At the same time, Grendel can lose his confused frivolous existence and become a bloodthirsty killer. Grendel reflects modern troubled youth. He is lost in a corrupt world and consequently the use of violence is a means of short-term escape. Although we want to see Grendel saved, it is impossible to aid all adolescents in troubled. In addition, if we say Grendels acts are justifiable because he lives in terrible world, we are also saying it is justifiable for a drug dealer to deal out drugs. In order to maintain balance in civilization, we must have equal shares of compassion and common sense.
Common sense tells us children are not products of their environment.

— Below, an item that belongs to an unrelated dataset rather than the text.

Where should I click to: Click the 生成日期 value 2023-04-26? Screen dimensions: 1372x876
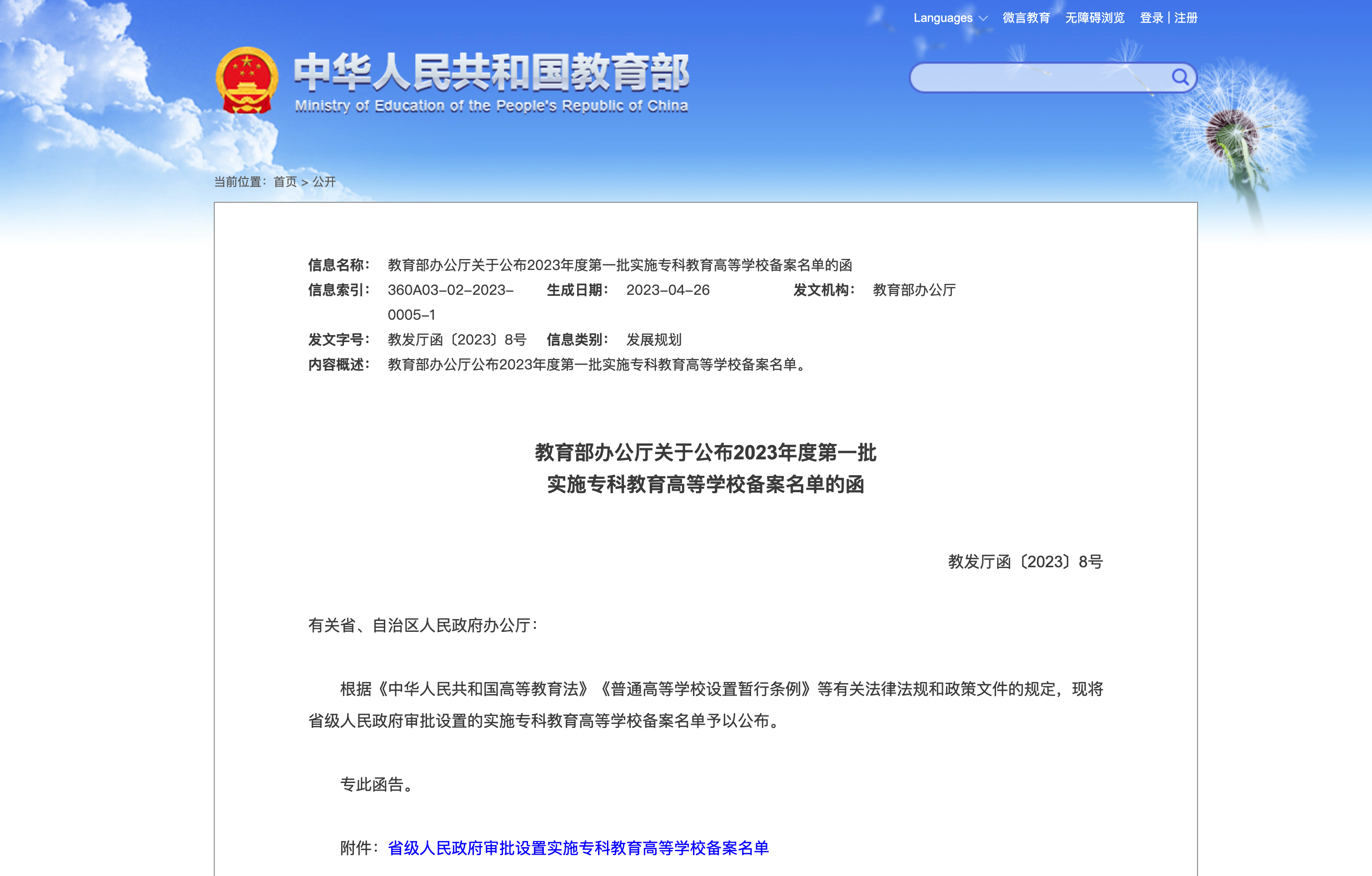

Rather, they must take responsibility for their actions. Common sense tells us punish those who commit crimes. John Gardner uses Grendel as a platform for his philosophic message of troubled youth lost in modern confusion. Gardner is a product of the turbulent 1960s. He uses his characters to reflect the period he lives in.
During the 1960s Americas youth felt trapped and mislead in a country at war. Grendel, trapped in Hrothgars power movement, becomes a misinformed youth. Throughout the novel, Grendel seems to be more of a tool than a character. It is difficult to relate with Grendel, when his purpose is to push liberal themes in the novel. On July 3, 1974, Gardner told the San Francisco Examiner & Chronicle, All laws are an attempt to domesticate the natural ferocity of the species.
Clearly, Gardners anti-government ideals interfere with the storytelling of Grendel. The novel and Grendel lose their tragic nobility throughout this philosophically profound story. Tragic teenage figures have been popular characters in twentieth century literature. Grendel, who is the protagonist of Grendel, is portrayed as a mislead adolescent, who finds peace in violence. Grendel continually sacks Hrothgars mead hall and deprives life from the mead hall. Gardner uses the novel to advocate his radical left wing views on America. Since the novel is so political, the reader cannot help but applaud Grendels death at the end of the book. Grendel is not a product of his environment; he is selfish animal, who gets the punishment he deserves, death.